Friday 18 December 2015

Interrupt handling in the MDK OS.

In ARM microprocessors the memory map address 0x00000000 is reserved for the vector table which is a set of 32bit words. When an interrupt occurs the processors suspends normal execution and starts loading instructions from the exception vector table. It is usually contains a form of branch instruction to a particular routine.

The interrupt vector table is as follows:

Vector Address
Reset 0x00000000
Undefined 0x00000004
SWI 0x00000008
PABT 0x0000000C
DABT 0x00000010
Reserved 0x00000014
IRQ 0x00000018
FIQ 0x00000018


In the S3C2440 after a power on reset the initial 4KB of the NAND flash memory will be loaded onto an internal boot SRAM called the "stepping stone" buffer and the boot code present in this memory address will be executed. The loader is flashed onto the NAND flash using supervivi.

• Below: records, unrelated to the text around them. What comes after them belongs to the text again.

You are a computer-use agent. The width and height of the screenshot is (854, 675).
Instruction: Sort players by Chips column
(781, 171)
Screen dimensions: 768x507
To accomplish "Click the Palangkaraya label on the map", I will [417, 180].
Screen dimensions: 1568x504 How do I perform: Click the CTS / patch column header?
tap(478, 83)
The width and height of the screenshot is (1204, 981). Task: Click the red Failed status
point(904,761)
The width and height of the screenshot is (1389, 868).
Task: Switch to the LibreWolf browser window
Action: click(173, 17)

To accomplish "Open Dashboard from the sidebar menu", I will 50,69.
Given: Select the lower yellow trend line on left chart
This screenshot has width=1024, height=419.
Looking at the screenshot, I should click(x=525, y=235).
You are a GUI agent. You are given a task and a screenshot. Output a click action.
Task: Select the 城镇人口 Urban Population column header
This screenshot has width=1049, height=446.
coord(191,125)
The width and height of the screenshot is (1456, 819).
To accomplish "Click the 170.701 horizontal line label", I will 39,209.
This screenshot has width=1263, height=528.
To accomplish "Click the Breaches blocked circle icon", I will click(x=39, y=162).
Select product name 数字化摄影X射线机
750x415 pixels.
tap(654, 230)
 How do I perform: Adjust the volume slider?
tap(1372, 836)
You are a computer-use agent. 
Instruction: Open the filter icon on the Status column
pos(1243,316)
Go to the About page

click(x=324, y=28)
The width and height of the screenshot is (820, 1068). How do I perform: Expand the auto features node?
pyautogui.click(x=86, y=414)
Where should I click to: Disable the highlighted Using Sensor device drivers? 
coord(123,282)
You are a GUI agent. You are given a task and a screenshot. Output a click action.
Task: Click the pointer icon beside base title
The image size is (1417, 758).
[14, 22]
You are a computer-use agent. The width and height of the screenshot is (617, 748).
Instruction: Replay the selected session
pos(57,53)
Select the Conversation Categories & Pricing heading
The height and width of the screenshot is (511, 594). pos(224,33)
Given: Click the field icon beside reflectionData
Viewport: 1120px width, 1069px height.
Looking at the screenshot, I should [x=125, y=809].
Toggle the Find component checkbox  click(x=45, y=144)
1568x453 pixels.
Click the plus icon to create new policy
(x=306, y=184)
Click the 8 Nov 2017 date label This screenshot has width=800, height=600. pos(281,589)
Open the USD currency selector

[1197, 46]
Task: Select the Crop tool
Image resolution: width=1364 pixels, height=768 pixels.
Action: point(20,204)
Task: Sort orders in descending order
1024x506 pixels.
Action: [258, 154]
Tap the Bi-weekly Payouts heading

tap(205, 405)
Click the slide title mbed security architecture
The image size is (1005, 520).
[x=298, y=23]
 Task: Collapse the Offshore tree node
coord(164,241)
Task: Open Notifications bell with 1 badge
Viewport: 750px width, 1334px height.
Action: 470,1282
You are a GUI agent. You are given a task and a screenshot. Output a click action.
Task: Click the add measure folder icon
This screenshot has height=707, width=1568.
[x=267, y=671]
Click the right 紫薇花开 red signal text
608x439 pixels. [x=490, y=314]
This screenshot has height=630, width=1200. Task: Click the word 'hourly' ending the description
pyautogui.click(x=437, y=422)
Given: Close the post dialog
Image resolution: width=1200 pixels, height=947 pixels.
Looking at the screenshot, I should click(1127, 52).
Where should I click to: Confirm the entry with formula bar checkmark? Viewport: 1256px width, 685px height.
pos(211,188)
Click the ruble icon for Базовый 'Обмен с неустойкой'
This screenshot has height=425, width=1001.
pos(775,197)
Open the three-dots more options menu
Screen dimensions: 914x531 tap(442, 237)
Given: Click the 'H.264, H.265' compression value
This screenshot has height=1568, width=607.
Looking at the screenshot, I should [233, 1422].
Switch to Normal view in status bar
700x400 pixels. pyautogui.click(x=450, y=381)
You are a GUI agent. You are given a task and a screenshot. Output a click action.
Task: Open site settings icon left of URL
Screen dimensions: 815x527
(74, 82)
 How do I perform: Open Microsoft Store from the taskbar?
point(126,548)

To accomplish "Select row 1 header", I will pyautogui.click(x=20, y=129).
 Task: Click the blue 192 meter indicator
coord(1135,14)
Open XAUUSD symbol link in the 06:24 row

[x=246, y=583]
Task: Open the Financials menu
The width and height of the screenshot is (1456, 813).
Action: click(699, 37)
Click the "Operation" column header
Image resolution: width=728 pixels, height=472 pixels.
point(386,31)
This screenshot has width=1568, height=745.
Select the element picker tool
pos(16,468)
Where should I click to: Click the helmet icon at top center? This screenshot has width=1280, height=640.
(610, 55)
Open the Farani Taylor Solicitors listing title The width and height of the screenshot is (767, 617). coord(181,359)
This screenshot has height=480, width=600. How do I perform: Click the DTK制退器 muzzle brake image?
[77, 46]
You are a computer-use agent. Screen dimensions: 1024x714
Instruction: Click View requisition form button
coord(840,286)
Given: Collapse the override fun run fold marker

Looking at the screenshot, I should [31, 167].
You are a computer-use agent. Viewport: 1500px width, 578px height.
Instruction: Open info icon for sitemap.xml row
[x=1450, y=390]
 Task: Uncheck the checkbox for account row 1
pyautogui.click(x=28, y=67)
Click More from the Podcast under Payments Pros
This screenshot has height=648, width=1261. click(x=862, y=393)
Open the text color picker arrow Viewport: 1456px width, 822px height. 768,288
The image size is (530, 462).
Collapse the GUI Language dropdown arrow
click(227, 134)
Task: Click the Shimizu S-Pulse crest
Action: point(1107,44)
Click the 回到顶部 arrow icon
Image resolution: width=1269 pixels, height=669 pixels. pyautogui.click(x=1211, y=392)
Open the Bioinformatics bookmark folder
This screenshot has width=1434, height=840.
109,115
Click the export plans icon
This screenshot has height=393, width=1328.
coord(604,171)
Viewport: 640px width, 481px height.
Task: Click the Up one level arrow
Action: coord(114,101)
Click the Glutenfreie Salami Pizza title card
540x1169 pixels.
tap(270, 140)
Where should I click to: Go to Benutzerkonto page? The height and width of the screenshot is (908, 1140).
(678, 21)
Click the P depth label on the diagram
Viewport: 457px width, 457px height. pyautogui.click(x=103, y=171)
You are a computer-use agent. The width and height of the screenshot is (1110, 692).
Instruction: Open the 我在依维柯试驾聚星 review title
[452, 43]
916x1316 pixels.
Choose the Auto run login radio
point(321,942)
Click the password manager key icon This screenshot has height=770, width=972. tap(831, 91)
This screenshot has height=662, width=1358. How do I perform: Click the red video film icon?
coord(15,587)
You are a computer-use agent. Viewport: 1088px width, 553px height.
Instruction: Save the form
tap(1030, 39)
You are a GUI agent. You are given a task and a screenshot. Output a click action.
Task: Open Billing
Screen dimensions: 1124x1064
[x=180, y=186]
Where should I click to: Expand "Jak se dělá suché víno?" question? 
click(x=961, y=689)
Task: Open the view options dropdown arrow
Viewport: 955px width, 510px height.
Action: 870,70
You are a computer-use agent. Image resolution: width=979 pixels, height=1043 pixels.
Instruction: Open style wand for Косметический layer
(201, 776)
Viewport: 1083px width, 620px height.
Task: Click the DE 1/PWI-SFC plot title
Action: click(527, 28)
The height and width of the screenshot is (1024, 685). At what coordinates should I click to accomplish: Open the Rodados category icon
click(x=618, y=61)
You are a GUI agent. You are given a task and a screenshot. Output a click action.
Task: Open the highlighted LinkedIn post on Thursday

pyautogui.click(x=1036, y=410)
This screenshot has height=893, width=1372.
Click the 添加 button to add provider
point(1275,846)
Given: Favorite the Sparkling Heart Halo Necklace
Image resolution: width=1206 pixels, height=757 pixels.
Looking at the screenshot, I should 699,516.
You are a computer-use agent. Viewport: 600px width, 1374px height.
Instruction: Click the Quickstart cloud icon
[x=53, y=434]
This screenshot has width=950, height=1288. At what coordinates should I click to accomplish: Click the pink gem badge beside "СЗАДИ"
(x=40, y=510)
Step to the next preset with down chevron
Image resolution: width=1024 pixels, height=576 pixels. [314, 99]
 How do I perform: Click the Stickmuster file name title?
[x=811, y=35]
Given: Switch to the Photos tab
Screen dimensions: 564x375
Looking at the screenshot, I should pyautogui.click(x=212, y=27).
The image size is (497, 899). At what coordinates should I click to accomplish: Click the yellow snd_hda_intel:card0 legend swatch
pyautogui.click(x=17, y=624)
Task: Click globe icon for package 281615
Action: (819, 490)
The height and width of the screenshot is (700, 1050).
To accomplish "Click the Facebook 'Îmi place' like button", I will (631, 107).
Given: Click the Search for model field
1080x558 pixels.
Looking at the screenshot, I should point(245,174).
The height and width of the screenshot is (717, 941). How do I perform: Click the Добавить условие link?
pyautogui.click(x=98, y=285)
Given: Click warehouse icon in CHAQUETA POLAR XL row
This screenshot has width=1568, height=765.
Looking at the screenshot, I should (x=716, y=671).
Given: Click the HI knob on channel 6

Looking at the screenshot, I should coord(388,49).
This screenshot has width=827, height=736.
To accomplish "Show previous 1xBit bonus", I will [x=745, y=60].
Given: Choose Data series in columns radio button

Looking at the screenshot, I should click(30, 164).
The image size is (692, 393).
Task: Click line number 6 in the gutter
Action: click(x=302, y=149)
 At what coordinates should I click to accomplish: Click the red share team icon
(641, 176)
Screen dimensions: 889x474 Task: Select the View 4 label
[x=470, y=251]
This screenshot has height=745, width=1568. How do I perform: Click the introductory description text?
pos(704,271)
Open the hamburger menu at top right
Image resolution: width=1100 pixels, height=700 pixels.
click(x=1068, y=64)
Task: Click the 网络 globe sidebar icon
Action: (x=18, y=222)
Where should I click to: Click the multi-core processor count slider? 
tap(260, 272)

Interrupt handling in loader:

The "stepping stone" buffer SRAM memory map address is located at 0x00000000. Hence our MDK loader gets executed from there. The MDK loader has the following code at the start:

.section .text
.code 32
.globl vectors

vectors:
 b reset  /* Reset */
 b fault_state  /* Undefined instruction */
 b fault_state /* Software Interrupt */
 b fault_state  /* Abort prefetch */
 b fault_state  /* Abort data */
 b .  /* Reserved */
 b fault_state /* IRQ */
 b fault_state /* FIQ */

The code is placed in .text section. The addresses in this section is generated from 0x00000000. The fragment of the loader script is below:

MEMORY
{
 sram : org = 0x00000000 , len = 0x1000
 sdram : org = 0x30000000 , len = 0x4000000
}

SECTIONS
{
 .text :
 {
  *(.text);
  . = ALIGN(4);
 } > sram

As shown above the section .text is loaded onto the sram section which has origin from 0x00000000 with the length of 0x1000(4096) or 4KB.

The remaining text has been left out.